Our first dessert of the night is the Thai Tea Pudding. It consisted of 3 layers: whipping cream, sponge cake and the actual pudding. The pudding was simple enough, but it was actually quite good without being too sweet. It was basically a very creamy milk tea turned into a pudding. There was a distinct aroma of tea that linger as you take a bite. The sponge cake was really chewy, and I felt that it didn't contribute anything to the dessert.Personally, I think a mixture of the whipping cream and pudding would be suffice.Our second dessert was tapioca soup with coconut jelly and sliced jack fruit. I did not like this because there was a very distinct salty taste, which I am uncertain if it was intended to be this way or not. Also the was served to us luke warm, once again I don't know if this was intended that way. So this dessert was warm, and tasted sweet and salty at the same time, which I am not a big fan of.Here is the back panel of their menu, it showcased some of the herbs used in Thai cooking. I'm pretty sure we had a taste of almost all of them.

As I already mentioned in the title, this was a complimentary meal. However I stand by my review as being non-bias, as I am only talking about the food here without any other consideration. With all that being said, I think I will go back for 2 reasons. 1. It's convinently located, so if I'm ever heading down to Stanley Park or English Bay, I will definitely consider going there. 2. The food is actually good, although some I did wasn't particularly fond of, but lots of the other ones I did like.


Follow Me Foodie January 29, 2010 at 11:28 AM

Great post!! I'm so glad I met you there, it was fun huh?

I agree the eggplant was better than the fish for me too. It seems like we more or less liked the same things.

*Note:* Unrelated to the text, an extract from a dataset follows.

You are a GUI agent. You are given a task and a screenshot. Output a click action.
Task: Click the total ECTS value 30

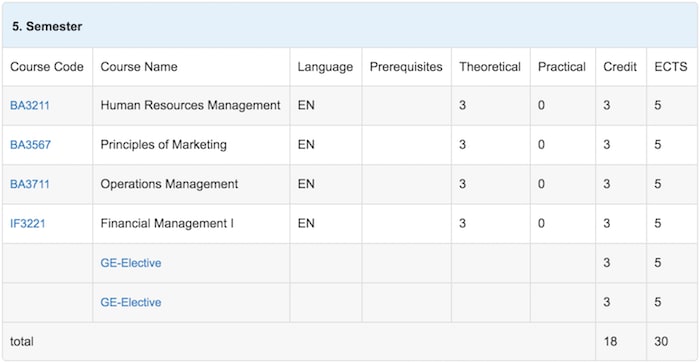[661, 342]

Your photos are way better than mine and you used a point and shoot! I need practice!!

Jenny January 29, 2010 at 11:32 AM

Thank, your post was so much more detailed than mine. Yeah the eggplant was great, fish was okay.

Correction, my photos are also Photoshopped for better lighting and contrast :)

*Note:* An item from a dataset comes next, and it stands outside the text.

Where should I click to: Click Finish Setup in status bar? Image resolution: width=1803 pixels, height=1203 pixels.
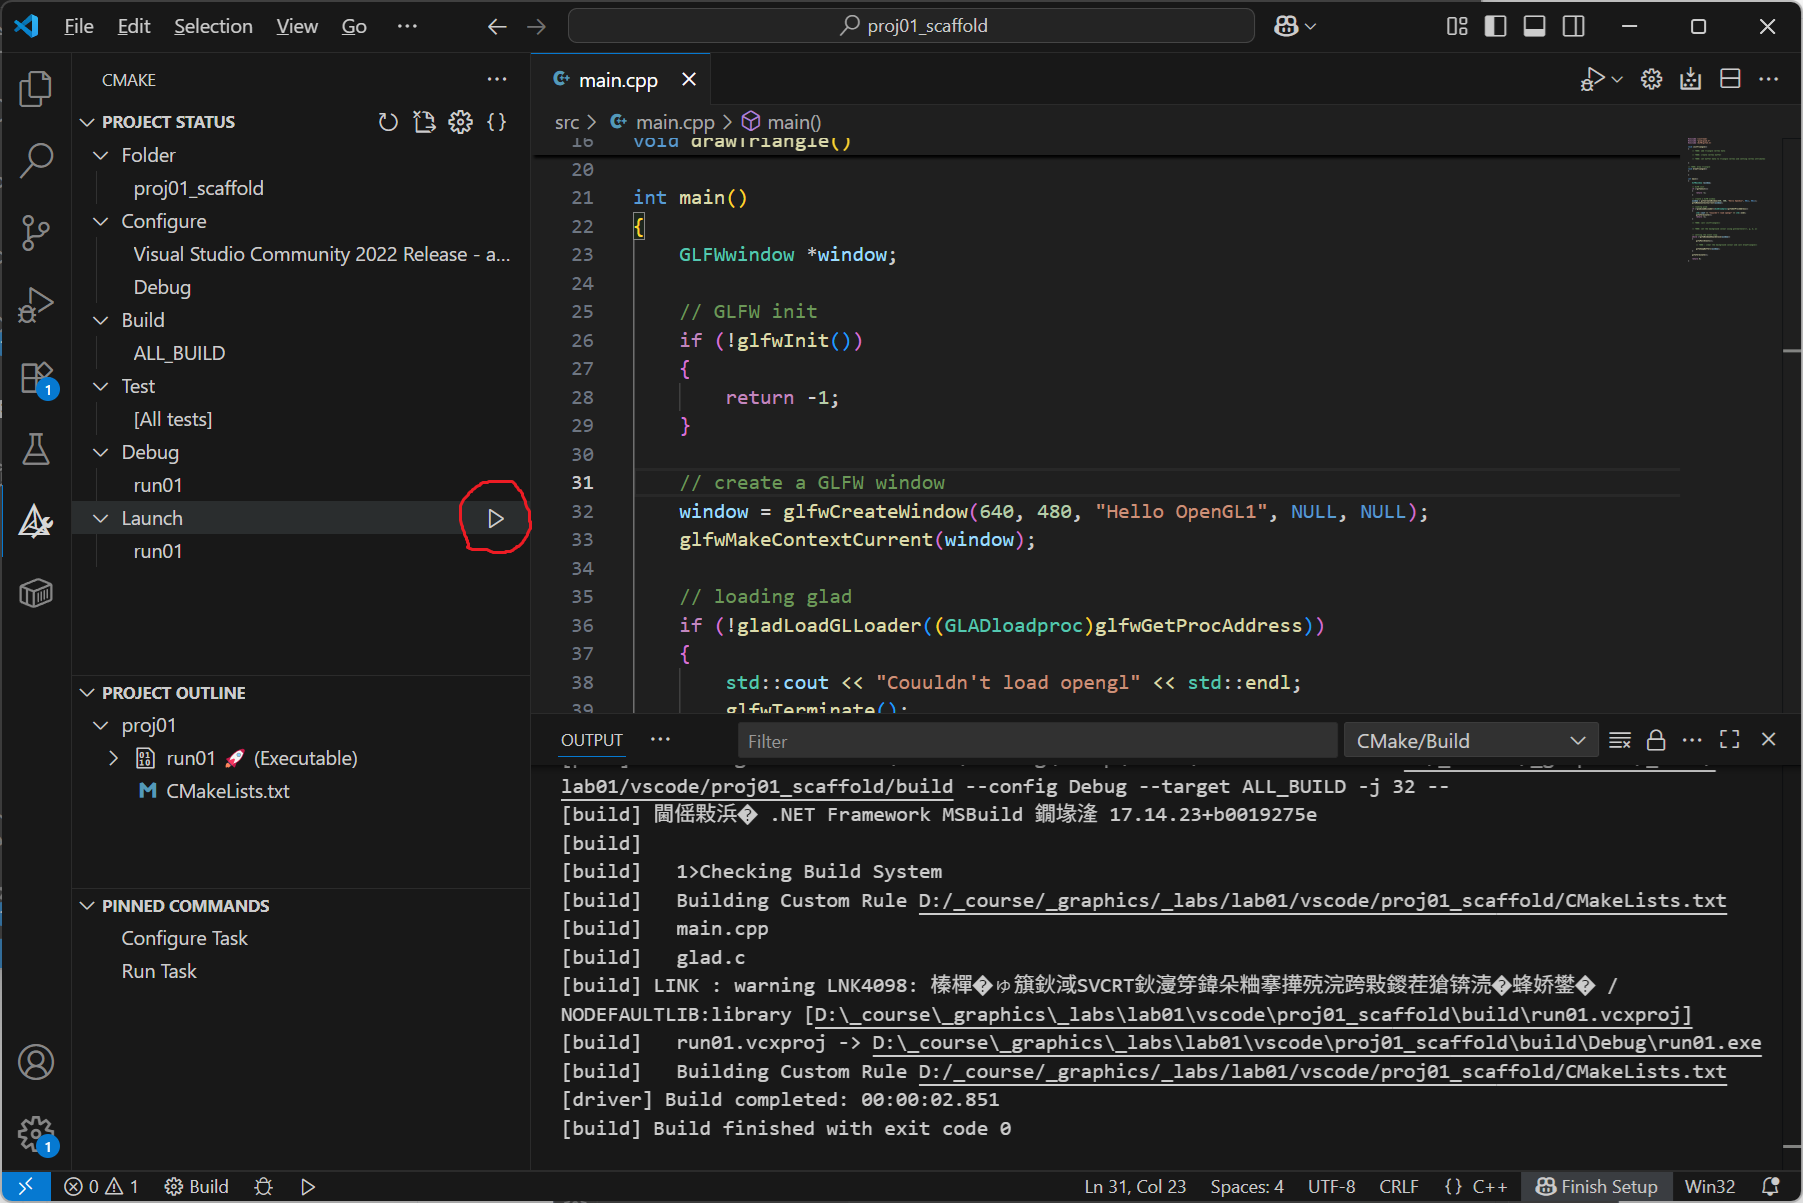(1597, 1186)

Tia January 31, 2010 at 10:37 PM

wow, they'll have to fight for mjarket share. i wonder how they'll do it - there are already so many thai places around.

Jenny February 1, 2010 at 3:59 PM

Well... at least they are located near the end of Robson, maybe that will be an advantage. I guess only time will tell

Victoria's Food Secrets February 4, 2010 at 12:16 AM

One comment I just wanted to note about the tapioca soup with jackfruit and coconut jelly. Quite often I find that in Thailand, they like to mix salty and sweet together. It always threw me off growing up, since my mom would serve fresh cut-up pineapple, but add salt to it. She said it was to bring out the sweet flavour further. When I travelled there the first time as an adult, I noticed that this was very common after all, and not only did they add salt at the fruit stalls, but there'd often be a bit of chili spice in the packet as well! I'm on your side though, I'm not a huge fan of salty and sweet unless it's chocolate covered pretzels. ;)

Jenny February 4, 2010 at 8:09 AM

thank you Victoria for clearing that up. You know what now I think about it... it's so true. When I use to live in Thailand, they sell cut up pineapple with little packet of salt, some plum powder and some red bits, I guess that's the chili flakes.